What to work on:
Could you output every one of the rows below word for word, leaving out the pictures?
▼▼▼
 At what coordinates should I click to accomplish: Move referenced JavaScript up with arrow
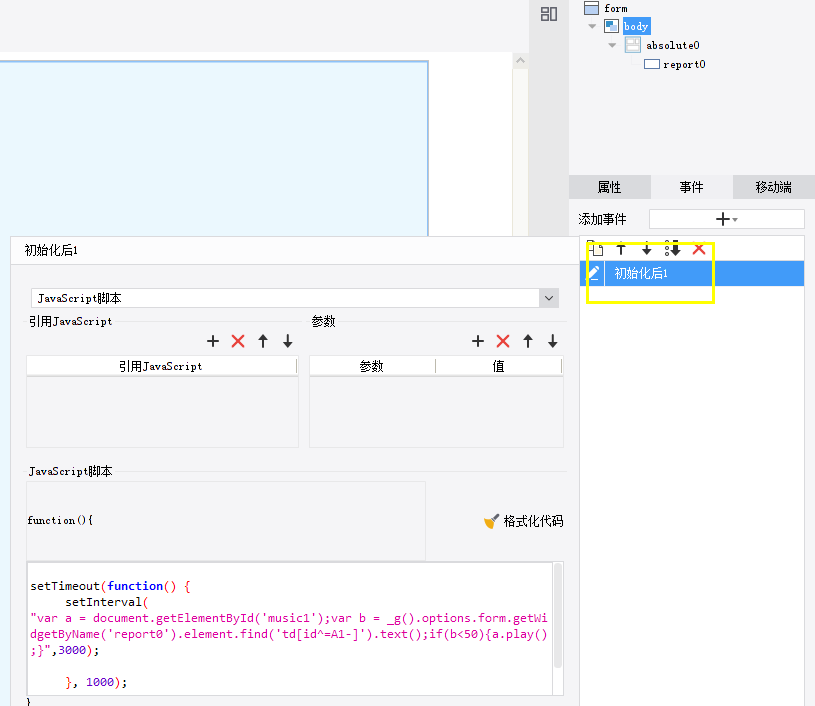click(x=263, y=341)
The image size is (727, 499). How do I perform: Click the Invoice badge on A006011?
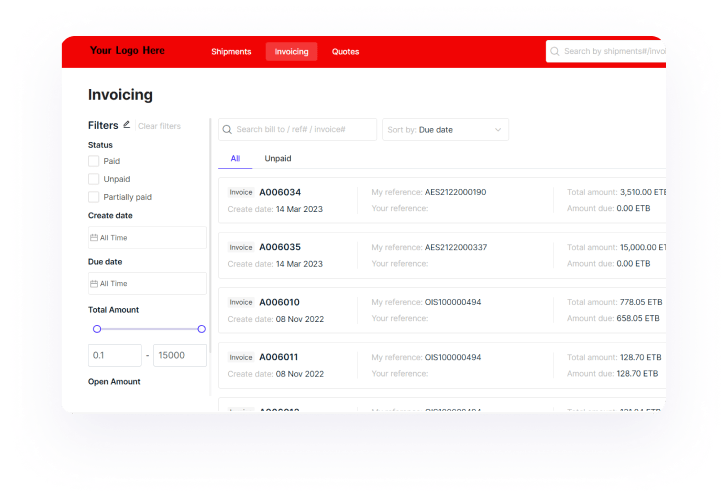click(x=241, y=357)
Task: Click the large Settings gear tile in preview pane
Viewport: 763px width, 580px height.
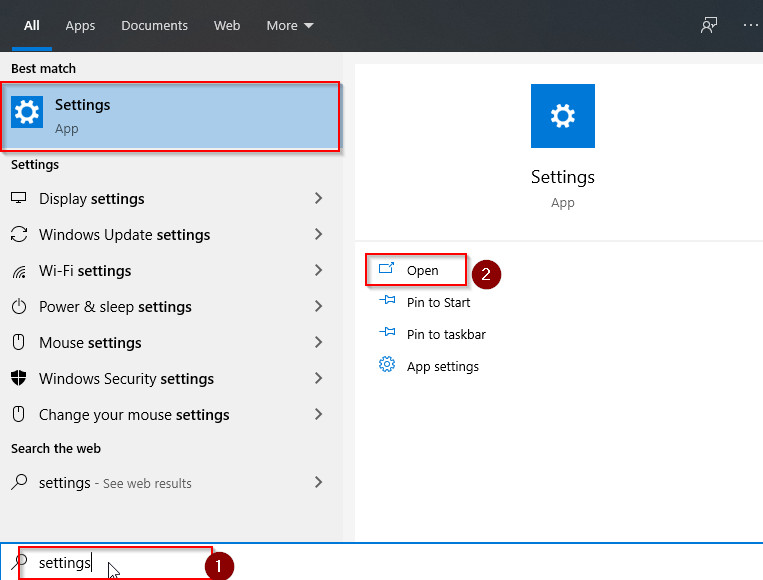Action: coord(562,117)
▲▲▲
Final answer:
 At what coordinates should I click to accomplish: Move referenced JavaScript up with arrow
click(x=263, y=341)
The image size is (727, 499). How do I perform: Click the Invoice badge on A006011?
click(x=241, y=357)
Task: Click the large Settings gear tile in preview pane
Viewport: 763px width, 580px height.
Action: coord(562,117)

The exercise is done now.